Yes, 91% subscription, 9% advertising.
Yes, like, I don't -- I mean, do you really think you can replicate that model in a non-CRTC-regulated environment? I just don't -- help me understand how you can make a go of that?
The central idea is to package our library into channels and sell them abroad as channels, leveraging our channel expertise. That's the principle. I can't talk too much about it, but I will -- I'm hoping to be able to in upcoming quarters. But that's the idea, does that not make sense?
Well, I just think scale is an issue. And I mean, a strategy based on driving a legacy model, I just think has challenges that are obvious out there.
But that -- for example, packaging our channels in SVODs and other models, not only legacy but also evolving new models. I mean, so in other words, we're looking at every single way to monetize the library. And that's how you have to think about it: how can we package our library to optimize its monetization. That's the way to look at it, and that's how we're looking at it.
[Operator Instructions] Your next question comes from Rob Goff of Echelon Wealth Partners.
Could you talk to the outlook for the non-WildBrain distribution and how you see that market evolving and momentum returning to the pipeline?

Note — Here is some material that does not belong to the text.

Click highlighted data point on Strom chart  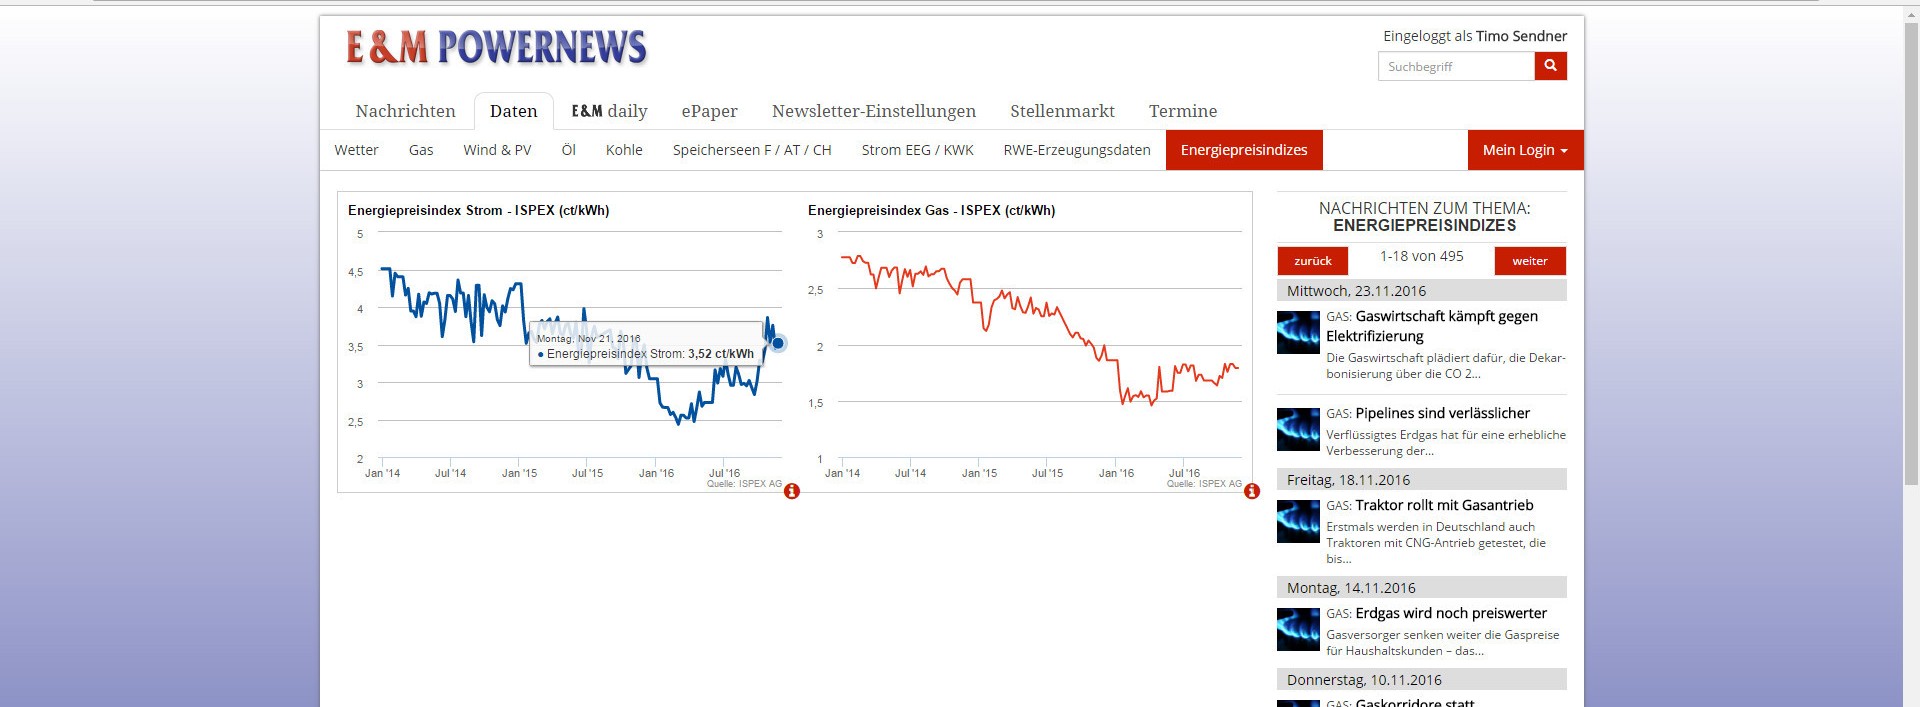778,343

Sure. So we know distribution is lumpy and it's certainly a dynamic and evolving market, but overall, market trends are going in the right direction. There's been recent announcements of new entrants looking for kids content and we remain optimistic about that, which can -- that can ultimately create more value for our library. I think it's important, too, to look at a couple of other areas that our library continues to derive value. I know you were mentioning separate from WildBrain, but I think it's important to note that WildBrain is deriving value from the library and not just from straight monetizing of existing content, but also derivative content that we're able to create based on our existing IP. I think we referenced Tiddlytubbies in our script, and I think that's an important example of areas that we can continue to create additional value from our library.

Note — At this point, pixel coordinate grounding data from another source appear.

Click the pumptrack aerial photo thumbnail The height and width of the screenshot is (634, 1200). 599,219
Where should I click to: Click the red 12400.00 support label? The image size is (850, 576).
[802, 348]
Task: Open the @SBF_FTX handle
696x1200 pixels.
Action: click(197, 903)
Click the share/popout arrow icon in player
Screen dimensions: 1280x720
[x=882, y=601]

Your next question comes from Adam Shine of National Bank Financial.
Maybe just building a little bit on Tim's question of bringing into Canada, Michael or Josh, revenues in the quarter on the TV side, advertising was about $0.9 million versus $1 million. It was an initiative that you guys embarked on maybe 2-plus years ago in terms of freeing up the opportunity to go after advertising and you said from the outset that it was a bit slow going, maybe a bit slower than anticipated. But I think we're 2 years-plus into this initiative, do you see a greater push? Or is this really coming up against perhaps a variety of issues that are surprising you precluding greater increases?
No. The...
What I would say is on the advertising side, I mean, I think, we think it's a stable business for Canada and that's kind of what we anticipate going forward. Obviously, there are some ups and downs quarterly depending on the Christmas season and things like that, but we think of it as a pretty stable business for us going forward.
Again, I would just add, Adam, that we are seeing -- there have been costs taken out of them. We are seeing consistent, stable cash flow at this point, which is really the primary focus for that business.
There are no further questions at this time. I would now like to turn the call back over to DHX for closing remarks.
Thank you, everyone, for listening to us today. We look forward to updating investors at or before our annual meeting in December. See you next quarter. Thanks.
This concludes today's webcast. You may now disconnect.